§ **DATA FOR THIS EXERCISE**
↓↓↓

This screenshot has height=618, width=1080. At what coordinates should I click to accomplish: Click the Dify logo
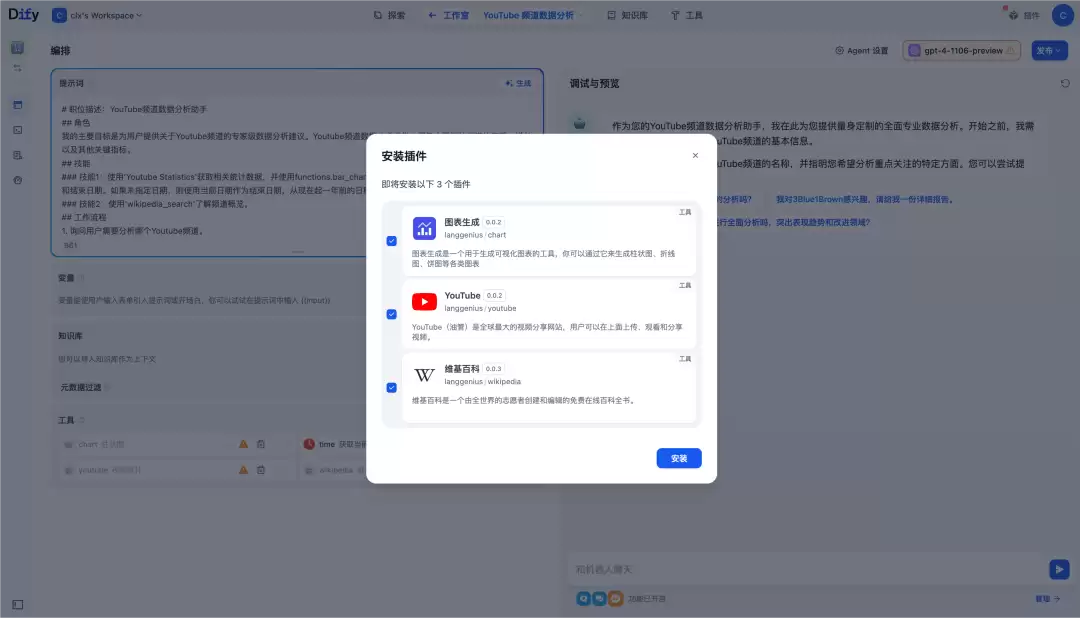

↑↑↑
↓↓↓

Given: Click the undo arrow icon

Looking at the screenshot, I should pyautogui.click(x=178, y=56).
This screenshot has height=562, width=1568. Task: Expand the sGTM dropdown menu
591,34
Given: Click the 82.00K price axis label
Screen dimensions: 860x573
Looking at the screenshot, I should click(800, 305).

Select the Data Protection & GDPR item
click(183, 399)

↑↑↑

§ **TASK INSTRUCTIONS**
Could you write out everything from the line containing "Given: Click the undo arrow icon" down to the line containing "Looking at the screenshot, I should click(800, 305)." again, with "Given" substituted by "Instruction" and nothing else changed?

§ **RESULT**
Instruction: Click the undo arrow icon

Looking at the screenshot, I should pyautogui.click(x=178, y=56).
This screenshot has height=562, width=1568. Task: Expand the sGTM dropdown menu
591,34
Instruction: Click the 82.00K price axis label
Screen dimensions: 860x573
Looking at the screenshot, I should click(800, 305).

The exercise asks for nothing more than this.